另外,从猴肝荧光表现看,患者血清中存在抗肝细胞膜抗原抗体,提示患者有肝损伤。抗肝细胞膜抗原抗体虽然不属于ANA共识核型,可以在报告单中备注给予临床大夫更多提示信息。
二、胞浆纤维型与癌症:
AC-16波形蛋白特点;其临床相关疾病包括SLE、RA、器官移植后患者等。有文献报道在SLE患者中研究显示,恶性肿瘤总发生率略有升高(标化发生率SIR 1.15)。常见肿瘤类型为乳腺癌、胃肠道肿瘤、血液系统肿瘤、肺癌和宫颈癌;多数患者的恶性肿瘤发生于SLE发病后8~15年[1]。RA患者在血液、淋巴网状内皮组织肿瘤发病率有所增加[2]。
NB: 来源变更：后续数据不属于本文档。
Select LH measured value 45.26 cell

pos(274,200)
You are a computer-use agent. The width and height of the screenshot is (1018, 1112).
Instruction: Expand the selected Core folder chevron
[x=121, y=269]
并且,针对波形蛋白的IgG和IgM自身抗体已被报道为1型神经纤维瘤和相关肿瘤患者(视神经胶质瘤和丛状神经纤维瘤)的相关标志物[3]。
三、抗核抗体在癌症中的意义:
肿瘤细胞为活化细胞,活化细胞核抗原的改变可引起ANA生成,从癌症患者体内检出了抗核膜、核质,核仁及胞浆等多部位的自身抗体,特别是核仁和胞浆内具有与细胞生长、增殖过程密切相关的蛋白质,提示自身抗体不仅有助于鉴别诊断健康人与自身免疫患者.也有助于对健康人与癌症患者的鉴别,甚至为用自身抗体治疗肿瘤提供了理论上的可能性[4]。
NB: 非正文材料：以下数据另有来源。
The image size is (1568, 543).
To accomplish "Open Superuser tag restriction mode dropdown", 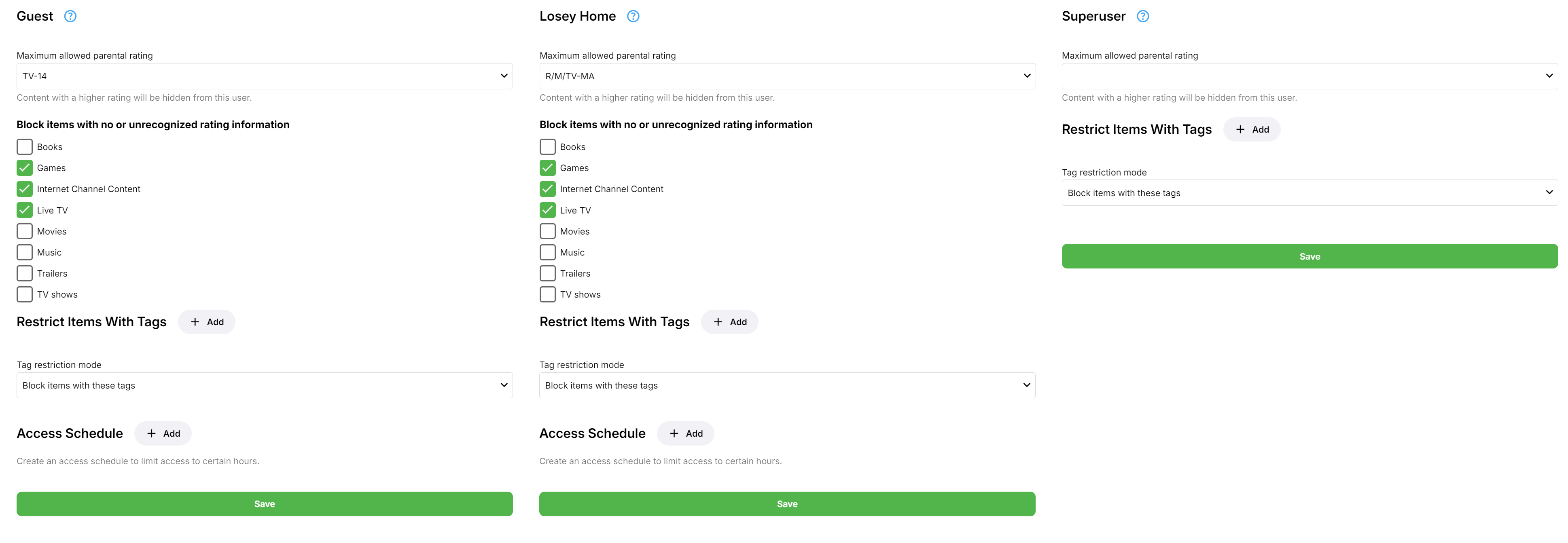I will [x=1309, y=193].

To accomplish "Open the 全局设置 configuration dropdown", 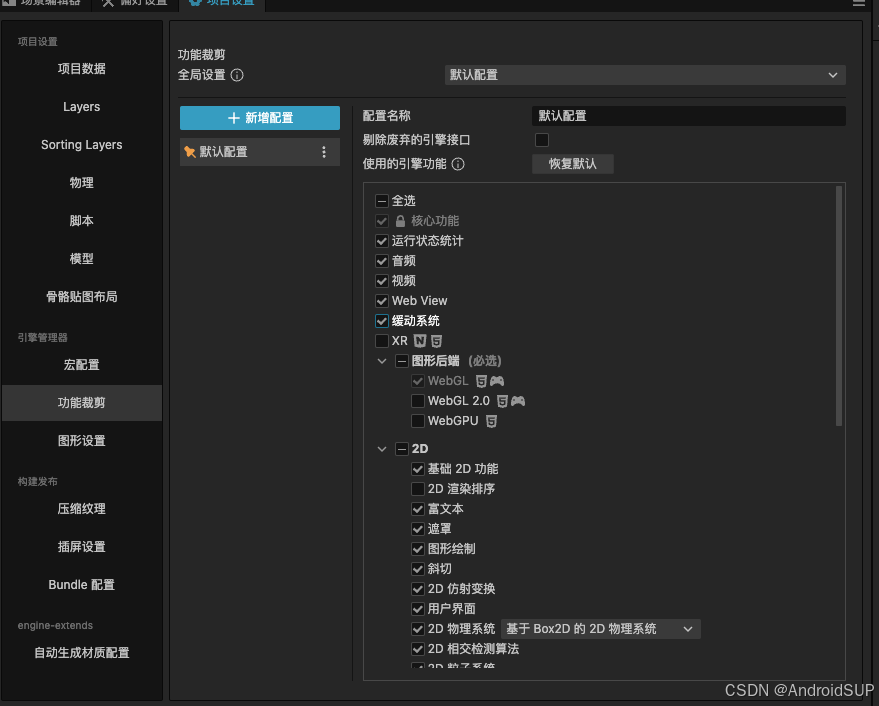I will [647, 75].
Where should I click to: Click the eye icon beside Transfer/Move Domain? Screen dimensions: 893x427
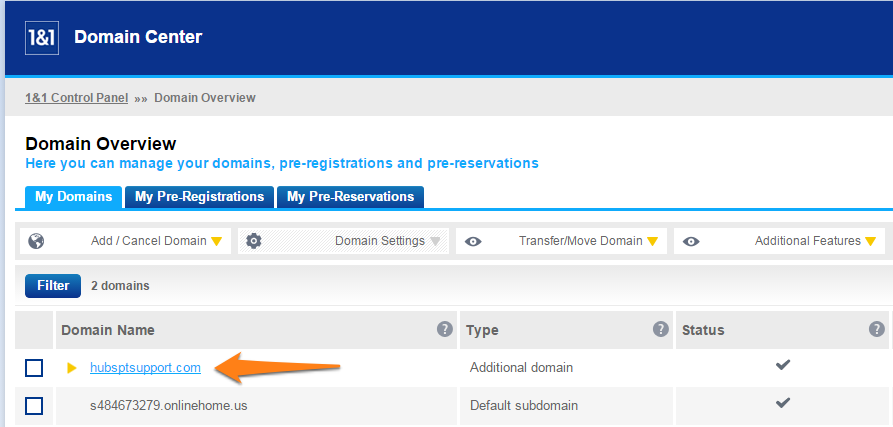click(473, 241)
研究发现肝癌患者ANA类型主要表现为核颗粒、均质型、核仁、核膜、核点、着丝点及胞浆型[5,6]。大细胞型神经内分泌癌主要高发胃肠道与肺部,由于发病率低、诊断困难,难以开展针对肺大细胞型神经内分泌癌(LCNEC)的相关研究,LCNEC的治疗主要参考其他非小细胞肺癌[7]。目前未有明确肺大细胞型神经内分泌癌与抗核抗体具体核型的相关报导。针对大细胞型神经内分泌癌常见部位胃肠道,小细胞肺癌有几篇与抗核抗体荧光核型相关的文献供参考。
1. 结直肠癌:
结直肠肿瘤患者抗核抗体阳性检测率明显高于健康体检者,恶性肿瘤比良性肿瘤的抗核抗体阳性率更高,预示恶性肿瘤患者免疫功能紊乱更为严重。因此,临床检测恶性肿瘤患者的自身抗核抗体ANA能够为治疗前、治疗后、预后提供一定的依据,从而指导临床免疫治疗方案的制定[8]。
2.胃癌和小细胞肺癌:
研究显示胃癌患者组抗核抗体阳性率为26.7%,均质型、斑点型、核仁型分别为6.7%、10.0%、10.0%,明显高于对照健康组的1%[9]。小细胞肺癌患者检测ANA阳性率为28.79%,且抗着丝点抗体在SCLC 中检出率大于其他肿瘤患者组[10]。
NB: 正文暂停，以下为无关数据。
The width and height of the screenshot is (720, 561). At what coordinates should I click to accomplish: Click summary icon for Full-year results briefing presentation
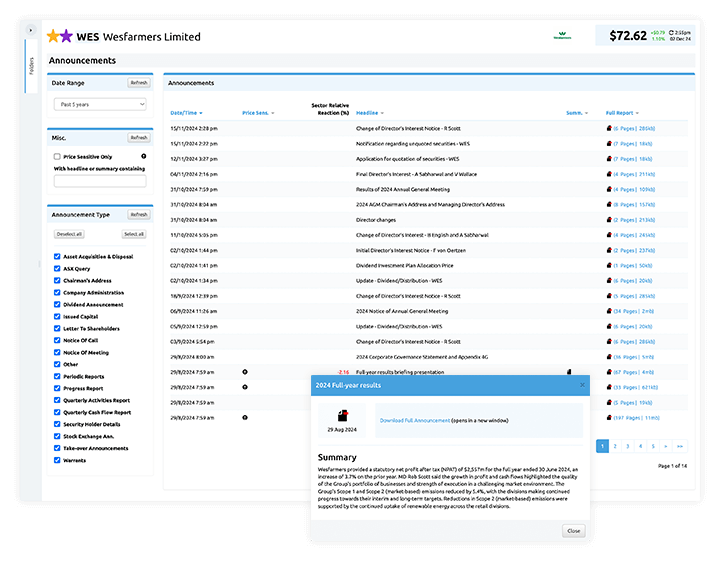(x=570, y=371)
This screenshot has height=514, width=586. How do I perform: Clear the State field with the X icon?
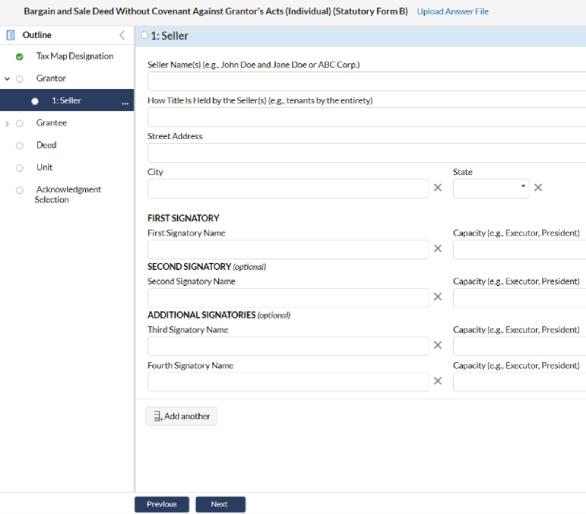(x=538, y=188)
目前没有大细胞型神经内分泌癌的病例可以讨论,我们也将持续关注,及时与您沟通。
参考文献:
[1]Bernatsky s,B0ivinJ J0seph L,et a1.An international cohort study of cancer in systemic Lupus erythematosus[J].Arthritis Rheum,2005,52(5):1481—1490.
[2]刘海燕. 自身免疫性疾病与恶性肿瘤[J]. 药品评价2012,9(38):47-48.
[3]Kotaska K, Petrak B, Kukacka J, et al. Anti-vimentin antibodies and neuron-specific enolase in children with neurofibromatosis type-1. Neuro Endocrinol Lett 2007;28:761-4.
[4]武彩红,银广悦,张继领. 抗核抗体谱的检测在临床应用中的研究进展. 标记免疫分析与临床,2014,21(2):119-122.
[5] 骆思媛,张风卫等. 抗核抗体在原发性肝癌中的表达及临床意义[J]. 临床合理用药2013,6(8):96-97.
[6] 赵海琳,闫惠平,张海萍. 83例原发性肝癌患者自身抗体检测结果分析[J]. 中国免疫学杂志2010,12(26):1127-1132.
[7] Travis WD. The 2015 WHO classification of lung tumors[J]. Pathologe,2014, 35(Suppl 2):188.
[8]杨潇,吕燕娜.免疫荧光法在结直肠肿瘤自身抗核抗体检测中的临床价值[J]. 标记免疫分析与临床 2017 ,24 (4 ):425-427.
[9].范素青,周彩莲. 间接免疫荧光法检测抗核抗体对胃癌患者病情及预后的评价价值[J]. 中国卫生检验杂志 2019 ,29 (17 ):2131-2132.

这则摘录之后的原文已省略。